On nous sert le discours habituel : des voyageurs « pris en otage », l’image du Canada « ternie », des vacances gâchées. Mais derrière chaque conflit dans le secteur aérien — WestJet, Air Canada, maintenance, pilotes, agents de bord — se cache une même réalité brutale : des décennies de compression des coûts sur le dos des travailleuses et travailleurs. Ce n’est pas un caprice syndical, c’est une révolte structurelle contre un modèle d’affaires qui privatise les profits et socialise l’épuisement. Les agents de bord ne font pas grève pour embêter le monde, ils font grève parce que leur dignité et leur sécurité ont été systématiquement sacrifiées à l’autel de la rentabilité.
Parlons des conditions réelles : horaires éclatés qui rendent toute vie personnelle impossible, salaires de misère maquillés en « packages compétitifs », heures supplémentaires non payées, violence verbale et physique en cabine sans soutien adéquat, fatigue chronique qui menace la sécurité de tous. Les compagnies aériennes accumulent des milliards en profits — WestJet et Air Canada ont versé des dividendes généreux à leurs actionnaires ces dernières années — pendant que leurs équipages peinent à payer leur loyer. Cette violence économique, silencieuse et quotidienne, ne fait jamais la manchette. Ce qui scandalise, c’est la grève, jamais l’exploitation qui la provoque.
Le faux débat « travailleurs contre voyageurs » est une tactique classique pour diviser et neutraliser. On oppose ceux qui veulent partir en vacances à ceux qui réclament des conditions décentes, comme si les deux étaient incompatibles. Or, des travailleurs épuisés, mal payés, en sous-effectif, c’est aussi un risque pour la sécurité des passagers. Un équipage en grève, c’est un équipage qui refuse de céder sur des enjeux qui concernent tout le monde. Pendant ce temps, les PDG empochent des primes obscènes et les actionnaires se réjouissent de marges bénéficiaires dopées par l’austérité salariale. Ce ne sont pas les syndicats qui prennent les voyageurs en otage, ce sont les gestionnaires qui refusent de négocier de bonne foi.
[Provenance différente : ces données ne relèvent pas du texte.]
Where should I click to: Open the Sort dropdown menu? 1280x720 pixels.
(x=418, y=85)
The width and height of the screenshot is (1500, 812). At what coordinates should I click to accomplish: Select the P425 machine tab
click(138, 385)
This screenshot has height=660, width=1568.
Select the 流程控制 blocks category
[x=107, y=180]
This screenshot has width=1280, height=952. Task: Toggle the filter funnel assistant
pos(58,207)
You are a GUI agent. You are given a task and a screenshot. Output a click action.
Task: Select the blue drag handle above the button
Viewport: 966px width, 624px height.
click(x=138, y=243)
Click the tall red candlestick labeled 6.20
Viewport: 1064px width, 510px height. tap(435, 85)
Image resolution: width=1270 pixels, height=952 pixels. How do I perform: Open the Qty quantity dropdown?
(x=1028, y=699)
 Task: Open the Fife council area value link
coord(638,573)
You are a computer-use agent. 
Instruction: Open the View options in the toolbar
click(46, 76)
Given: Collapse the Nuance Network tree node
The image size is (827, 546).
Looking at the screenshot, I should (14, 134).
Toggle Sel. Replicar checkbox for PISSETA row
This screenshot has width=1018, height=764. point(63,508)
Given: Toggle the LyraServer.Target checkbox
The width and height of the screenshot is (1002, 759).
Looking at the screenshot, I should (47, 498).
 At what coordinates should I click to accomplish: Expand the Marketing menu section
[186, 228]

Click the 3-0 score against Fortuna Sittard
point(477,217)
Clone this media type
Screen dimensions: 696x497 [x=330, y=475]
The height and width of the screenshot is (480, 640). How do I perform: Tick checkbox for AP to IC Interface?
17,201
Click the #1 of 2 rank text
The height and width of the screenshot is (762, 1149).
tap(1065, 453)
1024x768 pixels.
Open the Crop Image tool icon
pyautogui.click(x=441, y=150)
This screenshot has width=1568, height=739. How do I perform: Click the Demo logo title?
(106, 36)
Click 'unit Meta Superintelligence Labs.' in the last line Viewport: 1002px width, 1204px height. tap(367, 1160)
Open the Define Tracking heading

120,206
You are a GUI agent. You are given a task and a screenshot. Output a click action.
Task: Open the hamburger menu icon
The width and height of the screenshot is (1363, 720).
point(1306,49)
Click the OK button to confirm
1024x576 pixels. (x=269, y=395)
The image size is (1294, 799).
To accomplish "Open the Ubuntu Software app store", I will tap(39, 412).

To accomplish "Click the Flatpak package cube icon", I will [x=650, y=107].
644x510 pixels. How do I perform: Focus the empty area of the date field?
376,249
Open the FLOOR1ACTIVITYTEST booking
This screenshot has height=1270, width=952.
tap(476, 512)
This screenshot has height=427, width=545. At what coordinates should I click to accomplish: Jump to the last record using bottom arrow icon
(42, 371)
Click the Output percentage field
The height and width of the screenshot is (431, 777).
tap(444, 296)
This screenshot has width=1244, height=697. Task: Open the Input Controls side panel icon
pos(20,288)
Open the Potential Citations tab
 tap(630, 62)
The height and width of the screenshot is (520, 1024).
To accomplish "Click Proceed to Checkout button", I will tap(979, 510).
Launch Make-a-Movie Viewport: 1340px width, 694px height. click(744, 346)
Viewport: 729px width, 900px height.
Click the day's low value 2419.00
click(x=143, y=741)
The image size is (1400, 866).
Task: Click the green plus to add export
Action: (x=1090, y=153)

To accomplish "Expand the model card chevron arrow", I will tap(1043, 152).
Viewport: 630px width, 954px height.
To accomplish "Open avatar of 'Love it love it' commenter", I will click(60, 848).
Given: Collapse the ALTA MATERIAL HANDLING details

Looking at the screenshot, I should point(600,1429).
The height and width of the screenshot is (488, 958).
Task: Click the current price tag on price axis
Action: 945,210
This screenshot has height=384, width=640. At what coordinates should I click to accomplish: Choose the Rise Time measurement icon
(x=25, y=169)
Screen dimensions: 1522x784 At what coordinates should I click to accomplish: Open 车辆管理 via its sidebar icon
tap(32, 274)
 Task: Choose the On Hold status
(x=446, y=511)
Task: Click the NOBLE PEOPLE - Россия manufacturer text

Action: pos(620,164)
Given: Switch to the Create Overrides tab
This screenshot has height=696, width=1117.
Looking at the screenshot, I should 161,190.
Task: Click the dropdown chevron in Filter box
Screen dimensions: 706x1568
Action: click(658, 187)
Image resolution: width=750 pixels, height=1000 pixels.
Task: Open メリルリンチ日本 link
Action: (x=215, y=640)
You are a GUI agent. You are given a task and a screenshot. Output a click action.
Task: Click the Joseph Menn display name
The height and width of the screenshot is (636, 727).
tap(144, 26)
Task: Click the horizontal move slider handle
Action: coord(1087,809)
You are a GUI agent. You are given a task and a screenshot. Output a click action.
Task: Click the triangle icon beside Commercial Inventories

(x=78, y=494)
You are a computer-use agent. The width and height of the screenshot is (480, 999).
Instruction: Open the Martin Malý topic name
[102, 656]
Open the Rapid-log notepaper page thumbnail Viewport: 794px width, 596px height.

L’industrie aérienne canadienne a perfectionné l’art d’externaliser les coûts humains. Prestataires précaires, sous-traitance, statuts d’emploi fragmentés, tout est bon pour échapper aux responsabilités patronales. La répétition des conflits de travail n’est pas un accident : c’est le symptôme d’un système en crise, incapable de garantir des emplois décents dans un secteur essentiel. Et quand les travailleurs osent utiliser leur seul levier réel — le droit de grève — on les cloue au pilori médiatique. Pourtant, sans ce droit, il n’y aurait aucune négociation véritable, seulement une dictature des marges de profit.
Ces grèves à répétition forgent un rapport de force politique crucial. Elles exposent les contradictions d’un capitalisme qui veut des services publics fiables sans payer pour des conditions de travail dignes. Elles forcent le débat sur la réglementation, sur le rôle de l’État, sur les priorités économiques d’un pays. L’image du secteur aérien est effectivement ternie — mais pas par les grèves. Elle est ternie par l’avarice managériale, par l’indifférence aux travailleuses et travailleurs, par un modèle qui traite les humains comme des variables d’ajustement. Si on veut un ciel sans turbulences sociales, il faut commencer par rémunérer, respecter et protéger ceux qui le font voler.